Training Doesn't Fix Performance

April 16, 2026

Training doesn’t fix performance. Leadership does.
 

Let me start with a story. A financial services firm called me in with an urgent request. “Margaret, our teams are underperforming. We need training fast! So I asked one question:
“What exactly is the performance gap?” Silence. Eventually, they said, “Well… productivity is low.” So we dug deeper.

  • Were targets clear? Not really.
  • Were managers giving feedback? Inconsistently.
  • Were systems enabling efficiency? Not at all.
  • Were consequences for poor performance enforced? Rarely.

But the solution on the table? Training.

Let’s be honest. Training has become the corporate painkiller. It makes organisations feel like they’re solving the problem… without actually addressing it. Here’s the truth many leaders avoid: Most organisations don’t have a training problem. They have a management and systems problem. And no number of workshops will fix:

  • unclear expectations
  • weak accountability
  • broken processes
  • inconsistent leadership

“According to ATD’s State of the Industry Report (2024), organisations spend over $1,280 per employee annually on training.” Yet, research consistently shows that a significant portion of that learning is never applied on the job. Because training does not operate in a vacuum, it operates in a system.

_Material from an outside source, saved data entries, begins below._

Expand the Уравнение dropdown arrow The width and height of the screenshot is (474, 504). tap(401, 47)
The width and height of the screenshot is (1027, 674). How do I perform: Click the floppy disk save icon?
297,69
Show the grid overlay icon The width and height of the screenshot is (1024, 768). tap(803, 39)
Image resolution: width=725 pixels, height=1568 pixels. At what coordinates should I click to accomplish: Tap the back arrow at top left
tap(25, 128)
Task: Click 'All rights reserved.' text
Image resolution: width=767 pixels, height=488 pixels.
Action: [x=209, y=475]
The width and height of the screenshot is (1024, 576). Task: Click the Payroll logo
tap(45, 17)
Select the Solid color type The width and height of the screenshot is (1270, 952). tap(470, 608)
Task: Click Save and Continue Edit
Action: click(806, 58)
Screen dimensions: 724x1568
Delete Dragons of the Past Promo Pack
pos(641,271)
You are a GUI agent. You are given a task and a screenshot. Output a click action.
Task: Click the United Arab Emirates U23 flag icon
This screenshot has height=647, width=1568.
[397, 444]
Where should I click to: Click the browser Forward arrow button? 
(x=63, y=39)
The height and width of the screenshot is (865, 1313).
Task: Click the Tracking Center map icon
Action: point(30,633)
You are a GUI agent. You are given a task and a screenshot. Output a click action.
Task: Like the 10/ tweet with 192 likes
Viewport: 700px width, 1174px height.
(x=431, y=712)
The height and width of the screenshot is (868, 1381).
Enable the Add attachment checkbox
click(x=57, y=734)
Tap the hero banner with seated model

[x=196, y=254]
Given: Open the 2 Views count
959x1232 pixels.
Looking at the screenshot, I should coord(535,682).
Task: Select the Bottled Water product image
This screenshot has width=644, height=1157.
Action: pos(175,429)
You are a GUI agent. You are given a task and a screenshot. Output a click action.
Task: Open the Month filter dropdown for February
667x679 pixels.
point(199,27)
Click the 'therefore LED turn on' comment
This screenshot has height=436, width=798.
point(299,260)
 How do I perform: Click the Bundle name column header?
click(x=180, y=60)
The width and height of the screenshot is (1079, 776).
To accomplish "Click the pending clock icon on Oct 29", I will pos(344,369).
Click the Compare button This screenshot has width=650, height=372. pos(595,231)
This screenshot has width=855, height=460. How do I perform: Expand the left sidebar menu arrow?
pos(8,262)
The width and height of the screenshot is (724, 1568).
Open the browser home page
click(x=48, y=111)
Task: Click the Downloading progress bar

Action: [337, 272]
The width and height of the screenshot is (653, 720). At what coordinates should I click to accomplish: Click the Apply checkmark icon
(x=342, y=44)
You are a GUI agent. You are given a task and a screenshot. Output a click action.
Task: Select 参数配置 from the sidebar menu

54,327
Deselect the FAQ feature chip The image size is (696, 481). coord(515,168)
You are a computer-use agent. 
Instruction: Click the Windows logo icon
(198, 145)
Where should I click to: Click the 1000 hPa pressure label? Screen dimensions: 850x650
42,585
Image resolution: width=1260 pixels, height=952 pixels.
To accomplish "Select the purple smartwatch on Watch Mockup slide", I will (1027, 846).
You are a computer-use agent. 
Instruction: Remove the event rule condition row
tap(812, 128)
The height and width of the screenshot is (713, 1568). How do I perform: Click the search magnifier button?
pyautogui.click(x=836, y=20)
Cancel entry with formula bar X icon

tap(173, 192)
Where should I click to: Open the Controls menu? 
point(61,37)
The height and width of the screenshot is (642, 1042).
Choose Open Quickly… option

So let’s ask the real question: Is it a skills gap… or a leadership gap? Because if:

  • people know what to do, but don’t do it → that’s not training
  • performance expectations are unclear → that’s not training
  • managers are not coaching → that’s not training
  • systems make it hard to perform → that’s definitely not training

What high-performing organisations do differently? They don’t start with training. They start with a diagnosis. They ask:

  • What is the desired performance?
  • What is actually happening?
  • What is getting in the way?

And only then do they decide: Is training even required? Because sometimes the solution is:

  • clearer KPIs
  • better line management
  • process redesign
  • performance consequences

And yes! Sometimes, it is training. But only when it is truly a skills issue. Let me say this as clearly as possible: If you train people and send them back into a broken system… The system will win - every time.

So here’s the shift leaders need to make: Stop asking: “Who needs training?” Start asking: “What is preventing performance?”

My final thought: training can build capability, but only leadership can unlock performance. So before you approve the next training budget… Pause. Diagnose. And ask the question most organisations avoid: Are we solving the right problem or just funding the wrong solution?

In Africa, we rise by raising the standard of learning and leadership.